課題の説明: 以下に示す、インターン生の起業を伝える記事の全文を、一字も変えずにそのまま返すこと。

最終更新日:2021-06-11
インターン生が書類電子化で在学中に起業|会計事務所も行政と連動しバックアップ
- 2021/06/11

将来有望な人材を確保するため、会計事務所がインターンシップを実施したところ、それに参加した地元の大学生からこんな疑問が投げかけられた。
「会計事務所の仕事はなぜペーパーレス化が進まないのですか?」
福岡・田川市の大学生が「田川dx推進室」を起業
この実体験が起業へのアイデアに発展し、地元の中小企業の書類の電子化をビジネスとすべく会計事務所も全面的にバックアップした結果、その学生は在学中の19歳で起業にこぎつけた。
学生が起業した会社は、福岡県田川市の「田川dx推進室」。税理士法人統合経営システムパートナー(福岡・福岡市、代表=楠本浩之税理士)田川事務所での5日間のインターンシップ最終日、学生から「紙の電子化」が提案され、事務所側は時流に沿った着眼点として大いに評価。起業に向けたアドバイスや資金面での援助などで起業を支援した。会計事務所の起業支援はさほど珍しくはないが、インターンとの出会いから始まり、学生の活動を支援する例は極めて稀なケースだろう。

提供データ:
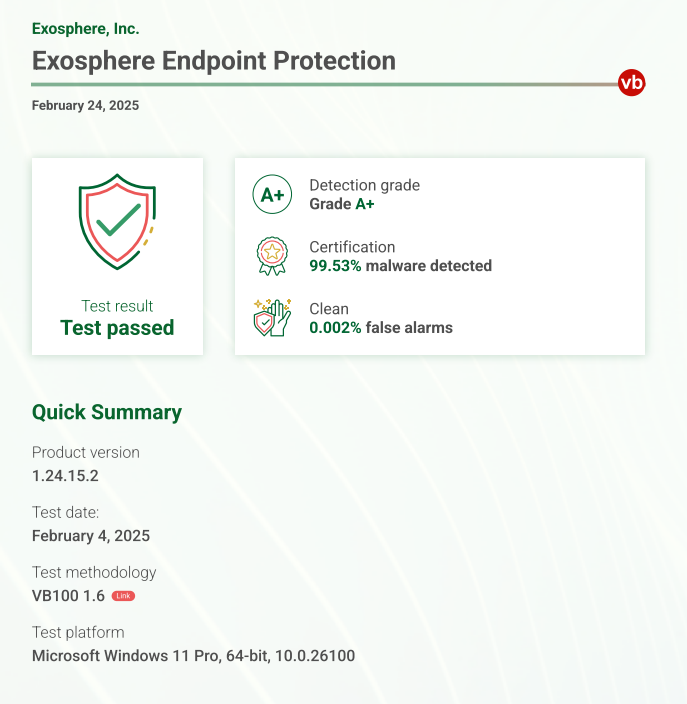The image size is (687, 704).
Task: Click the Certification label
Action: click(352, 247)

解答:
最終更新日:2021-06-11
インターン生が書類電子化で在学中に起業|会計事務所も行政と連動しバックアップ
- 2021/06/11

将来有望な人材を確保するため、会計事務所がインターンシップを実施したところ、それに参加した地元の大学生からこんな疑問が投げかけられた。
「会計事務所の仕事はなぜペーパーレス化が進まないのですか?」
福岡・田川市の大学生が「田川dx推進室」を起業
この実体験が起業へのアイデアに発展し、地元の中小企業の書類の電子化をビジネスとすべく会計事務所も全面的にバックアップした結果、その学生は在学中の19歳で起業にこぎつけた。
学生が起業した会社は、福岡県田川市の「田川dx推進室」。税理士法人統合経営システムパートナー(福岡・福岡市、代表=楠本浩之税理士)田川事務所での5日間のインターンシップ最終日、学生から「紙の電子化」が提案され、事務所側は時流に沿った着眼点として大いに評価。起業に向けたアドバイスや資金面での援助などで起業を支援した。会計事務所の起業支援はさほど珍しくはないが、インターンとの出会いから始まり、学生の活動を支援する例は極めて稀なケースだろう。